Reversed and remanded.

Opinion filed November 19, 1914.

Statement of the Case.

Action on the case by S. Maeder against Kary E. Stephens and Leroy Hanna to recover damages arising out of an alleged conspiracy to accuse her of the crimes of disorderly conduct- and larceny for the purpose of extorting from her certain letters written and mailed to her by defendant Stephens which she claimed as her property. It was charged that the acts of the defendants constituting the alleged conspiracy were in violation of the Criminal Code, (Hurd’s Rev. St., ch. 38, §§ 46, 93, J. & A. ¶¶ 3547, 3647). The jury found the defendants guilty and assessed the damages of the plaintiff in the sum of five thousand dollars. From a judgment entered on the verdict in favor of plaintiff, defendants appeal.

Ayers & Ayers and Hart, Fleming & Pratt, for appellants.

James R. Ward and Guy Guernsey, for appellee.

Mr. Justice Pam

delivered the opinion of the court.

*4952. Evidence, § 476 * —determination of the weight of the evidence. While a preponderance of evidence is not necessarily determined by the number of witnesses testifying on either side of a case, yet such may be considered by the court as an important factor.

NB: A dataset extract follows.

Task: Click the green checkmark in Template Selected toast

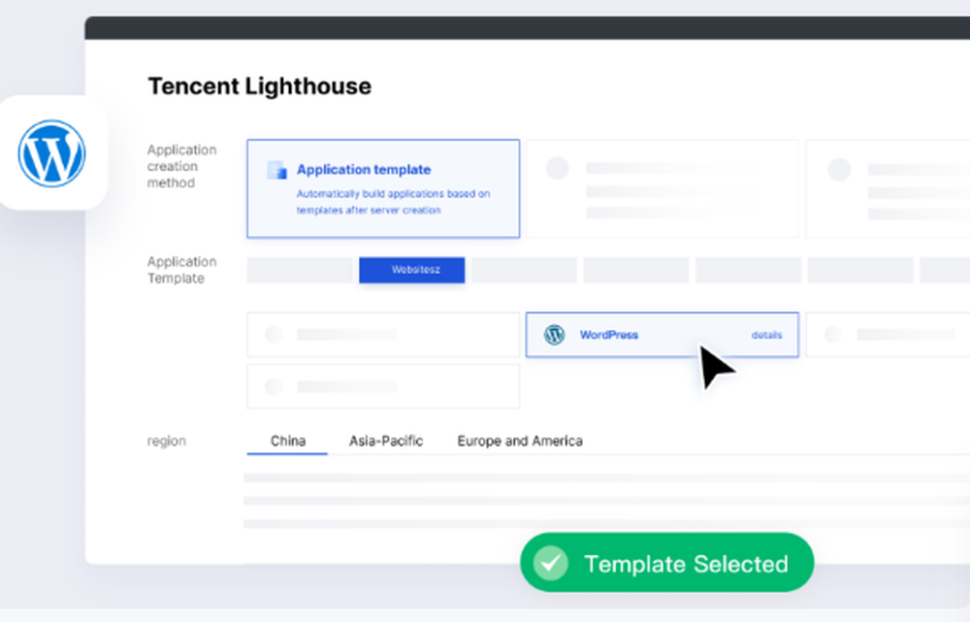Action: (551, 563)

3. Appeal and error, § 1810 * —when court may not reverse with a finding of facts. A reviewing court, although finding a verdict for plaintiff against the weight of the evidence, cannot enter a reversal with a finding of facts where the question is not properly preserved.

4. Conspiracy, § 14 * —when evidence insufficient to show. Where, in an action on the case, plaintiff stands alone in her testimony without corroboration with reference to acts of an alleged conspiracy to accuse her of crimes for the purpose of extorting certain letters from her, and where her testimony as to her physical condition, alleged to be due to the result of acts of the defendants, was not supported by the testimony of the attending physician, and where the circumstances of her meeting one of the defendants was contradicted by three witnesses and the acts charged against the defendants constituting the basis of the action were categorically denied by one of the defendants, and her testimony failed to offer proper explanation of the return of certain letters and the payment of five hundred dollars by one of the defendants, the preponderance and weight of the evidence is held to be with the defendants, and the verdict of the jury in favor of the plaintiff is held to be against the weight of the evidence.